Blog Entry

Aug 25
2011 

Software Licensing Strategy? You’d Better Make One. Yes, You.

It seems that almost every small company dreams of becoming a larger one, with the self evident corollary that with size comes resources, and with resources, mountains become molehills.

The truth of that statement may be laughable to many employees of larger companies, but it is still surprising to me how many small and mid-sized firms delay success planning until after they have “arrived”.  But more often than not, what often starts out as a simple, single offering gradually expands into multiple offerings to multiple markets.  Acquisitions get considered, and some even occur.  And before you know it, your little fledgling enterprise has gone from a garage to having a marketing department that couldn’t fit in the same garage.

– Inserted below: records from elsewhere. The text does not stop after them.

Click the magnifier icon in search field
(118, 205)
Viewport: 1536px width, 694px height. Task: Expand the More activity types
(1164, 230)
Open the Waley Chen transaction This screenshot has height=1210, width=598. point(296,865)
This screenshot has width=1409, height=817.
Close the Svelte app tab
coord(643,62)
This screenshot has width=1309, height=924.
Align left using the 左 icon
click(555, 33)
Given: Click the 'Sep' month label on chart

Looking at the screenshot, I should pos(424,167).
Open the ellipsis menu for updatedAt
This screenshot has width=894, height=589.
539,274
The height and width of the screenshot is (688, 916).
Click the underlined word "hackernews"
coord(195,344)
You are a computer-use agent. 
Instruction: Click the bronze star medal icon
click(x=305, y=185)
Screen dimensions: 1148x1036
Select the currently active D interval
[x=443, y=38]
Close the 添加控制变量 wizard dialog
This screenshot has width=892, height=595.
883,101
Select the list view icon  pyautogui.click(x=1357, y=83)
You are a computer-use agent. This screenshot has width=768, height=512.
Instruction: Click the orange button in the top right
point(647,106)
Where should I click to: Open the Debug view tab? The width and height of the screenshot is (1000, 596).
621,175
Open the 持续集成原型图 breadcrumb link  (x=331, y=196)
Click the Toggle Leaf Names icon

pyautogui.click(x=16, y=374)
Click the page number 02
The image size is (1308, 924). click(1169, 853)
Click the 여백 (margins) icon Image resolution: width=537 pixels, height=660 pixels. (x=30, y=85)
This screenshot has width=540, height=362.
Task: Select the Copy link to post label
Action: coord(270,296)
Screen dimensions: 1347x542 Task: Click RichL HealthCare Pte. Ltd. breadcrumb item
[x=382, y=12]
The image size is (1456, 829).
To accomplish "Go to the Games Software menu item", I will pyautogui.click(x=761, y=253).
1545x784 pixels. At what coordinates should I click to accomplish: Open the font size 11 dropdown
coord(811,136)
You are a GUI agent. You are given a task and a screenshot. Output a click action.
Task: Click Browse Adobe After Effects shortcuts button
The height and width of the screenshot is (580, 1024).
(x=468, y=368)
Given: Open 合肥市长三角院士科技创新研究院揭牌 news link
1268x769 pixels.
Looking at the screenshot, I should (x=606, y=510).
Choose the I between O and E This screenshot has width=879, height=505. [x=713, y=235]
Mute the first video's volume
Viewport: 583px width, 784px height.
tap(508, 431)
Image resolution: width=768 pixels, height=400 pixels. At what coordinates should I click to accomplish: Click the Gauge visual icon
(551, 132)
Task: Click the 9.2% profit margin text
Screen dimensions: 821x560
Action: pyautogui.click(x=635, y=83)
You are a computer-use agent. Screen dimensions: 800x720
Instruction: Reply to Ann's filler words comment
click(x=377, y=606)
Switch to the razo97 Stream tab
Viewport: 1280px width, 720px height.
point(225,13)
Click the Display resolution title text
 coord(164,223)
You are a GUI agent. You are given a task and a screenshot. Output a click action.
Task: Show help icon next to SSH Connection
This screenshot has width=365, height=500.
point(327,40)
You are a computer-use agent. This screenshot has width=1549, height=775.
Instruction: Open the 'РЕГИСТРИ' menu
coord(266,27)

Along the way, inevitably your needs change.  What used to be a quest for survival evolves into a need for efficiency and manageability.   Getting control of the multi-headed hydra takes more and more effort.  At some point, perhaps you decide that you need to graduate from Excel to some more sophisticated billing system.  These days, its likely that you would consider a cloud based billing system or ERP tool as an option.  Your sales leader may pipe up at some point and extol the virtues of a CRM system, which in all likelihood will also be cloud-based.  The pace of life accelerates, and your expanded team is busier than ever, trying to keep up with the demands of the markets you serve.

And with all of the priorities you have just running  your business, why should licensing and entitlements really be a priority?  Who should own it?  Is it sales?  Operations?  IT?  Who really gains the most from a unified licensing strategy and execution plan, and how do you make that tangible?

My argument would be that the ultimate beneficiary is the customer.  The customer experience becomes one where they can:

  • License software as they want and expect to use it (multiple license models,   automated entitlement capabilities)
  • Align their cash flows with their preferred business model
  • Receive access to their software in a more timely fashion (enhanced operational efficiency enabling better turnaround)
  • Timely access to the appropriate level of support automatically when needed (through adequate entitlement management)

And who within the organization should be representing the customer?  Each organization is different, but typically organizations that have a senior executive with ultimate responsibility for a business (either a division or an entire company) have more success marshalling the resources necessary to ensure success in software licensing model strategy implementation.

All of the business functions will be required to participate for success to be achievable.  But ownership of the process starts with commitment to the vision, and usually vision is not contained in any single function but across them all.  A licensing strategy supports a larger vision, and needs to be part of that process.